* BEGIN Entries *

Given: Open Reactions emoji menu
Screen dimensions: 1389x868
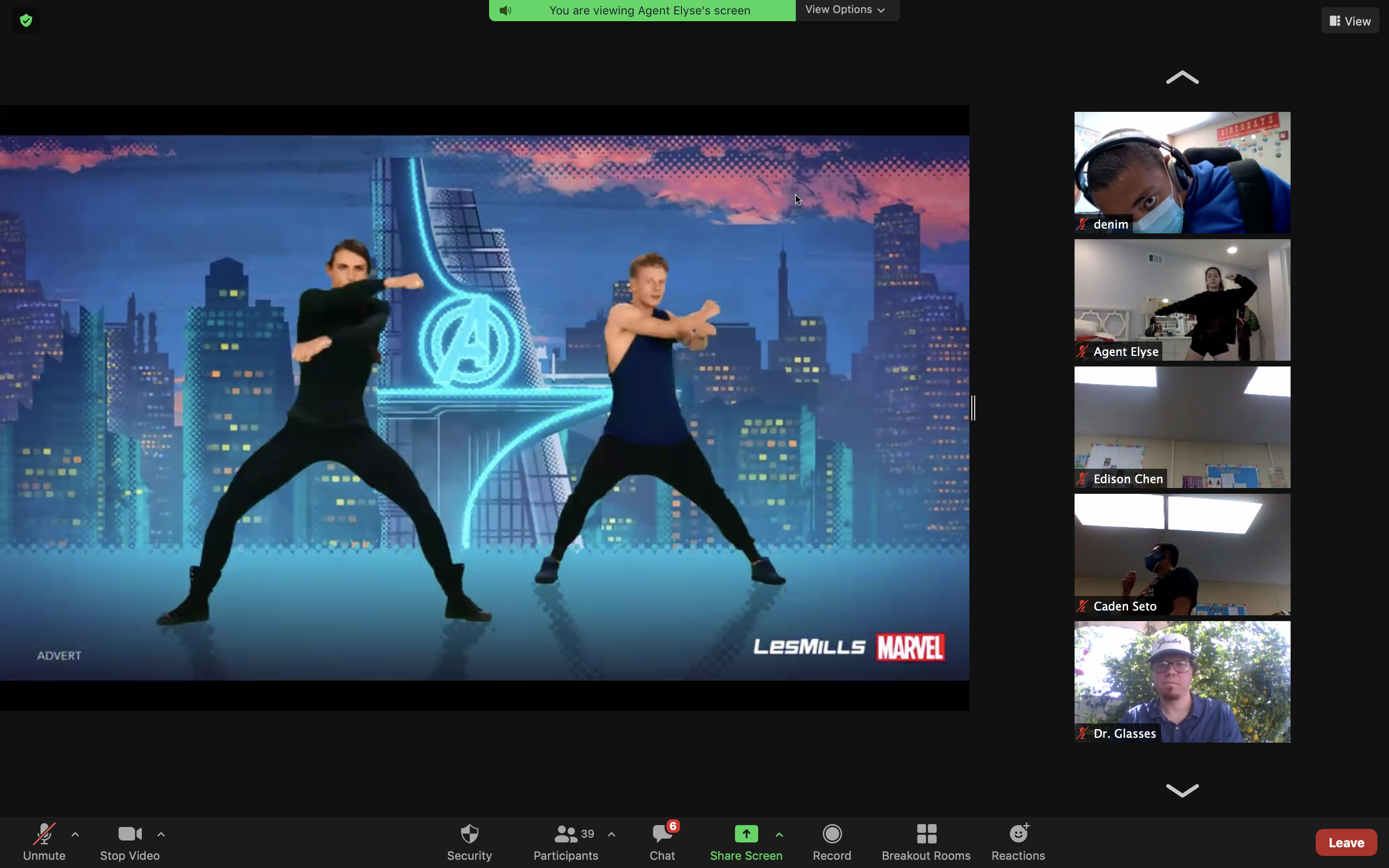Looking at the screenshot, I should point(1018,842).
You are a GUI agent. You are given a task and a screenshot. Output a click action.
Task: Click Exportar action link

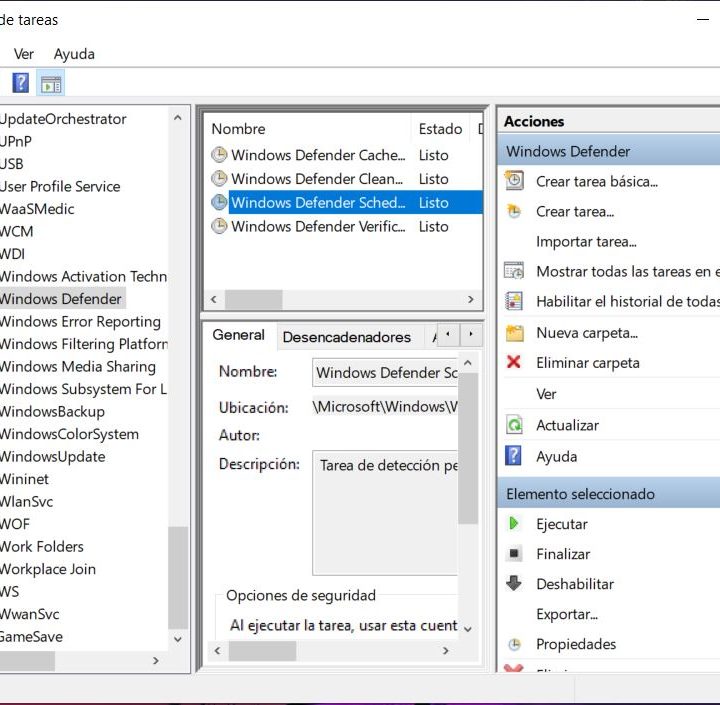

* END Entries *

_Task requirements:_ Convert every line of the data above into a JSON list of strings, one string per line, omitting blank lines and leaving out the pictures.

_Solution:_
[
  "Given: Open Reactions emoji menu",
  "Screen dimensions: 1389x868",
  "Looking at the screenshot, I should point(1018,842).",
  "You are a GUI agent. You are given a task and a screenshot. Output a click action.",
  "Task: Click Exportar action link"
]